--- To be done ---
1. In the pine tree story, why did the sprout's taproot grip rocks as it pushed down into the sandy loam? Answer in one to three sentences.
2. Pick up the pine tree story after its last line and continue it.

━━━━━ Passage shown

There it was, covered in salty spray from the waves of the Chesapeake Bay. A tiny pine tree so fragile and insubstantial, enveloped by a formidable mass of vines and branches. It was nothing, dominated by everything.

Just that day the sprout pushed upwards through leaf litter. Its tiny taproot pushed down into sandy loam, gripping rocks as it sought firmer soil. For the next few decades or so the growing pine fought to stake a claim in the thick tangle, finally reaching an opening where it held its own. On that craggy bit of land where forest met beach, the struggling pine withstood seasons of hot, cold, drought, and flood.

Soon enough it merged with the surrounding thicket to become just another part of that coastal snarl of growth. Day after day, year after year, the pine held on in the bad and grew in the good. Raucous seagulls and breezes through needles were the only sounds it knew.   

Until the chainsaw.

━━━━━━━━━━
━━━━━ Information given

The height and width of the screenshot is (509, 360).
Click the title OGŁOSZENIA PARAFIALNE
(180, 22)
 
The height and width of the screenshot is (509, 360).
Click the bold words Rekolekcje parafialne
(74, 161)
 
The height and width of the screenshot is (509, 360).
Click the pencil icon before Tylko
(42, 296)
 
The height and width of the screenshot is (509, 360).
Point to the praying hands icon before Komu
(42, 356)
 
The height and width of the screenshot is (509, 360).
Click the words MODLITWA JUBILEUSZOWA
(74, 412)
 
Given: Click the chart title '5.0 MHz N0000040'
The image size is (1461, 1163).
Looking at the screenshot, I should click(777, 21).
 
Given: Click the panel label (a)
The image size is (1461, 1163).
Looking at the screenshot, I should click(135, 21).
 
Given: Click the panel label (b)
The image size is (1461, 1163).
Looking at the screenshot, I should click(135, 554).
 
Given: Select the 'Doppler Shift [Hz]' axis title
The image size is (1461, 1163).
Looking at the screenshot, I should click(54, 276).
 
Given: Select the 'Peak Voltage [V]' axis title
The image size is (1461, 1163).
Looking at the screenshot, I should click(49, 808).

━━━━━━━━━━

--- Answers in order ---
1. The taproot gripped rocks because it was seeking firmer soil. The sandy loam near the beach was loose, so the root held onto the rocks while it worked its way down.

2.
It was likely my grandfather, chainsaw in hand, who first pushed his way into dense undergrowth there on the edge of the bay. In the late 1950s, his purchase of a beachfront lot covered in gums, pines, and briary vines was one he was proud of despite its wildness. Surely it took a lot of hard work and hope to get through that first summer of clearing. Eventually he, along with my grandmother and extended family, managed to clear the land and build a summer cottage.

Who can know the decision making employed as they chose which trees to leave, but when all was said and done a handful remained on the mostly cleared plot. Somehow, through chainsaw, truck, and tractor, that scrawny pine at the edge of the beach was left among the standing. Ripped clean of brambles and surrounding scrub, it now stood alone in the open. Watching all.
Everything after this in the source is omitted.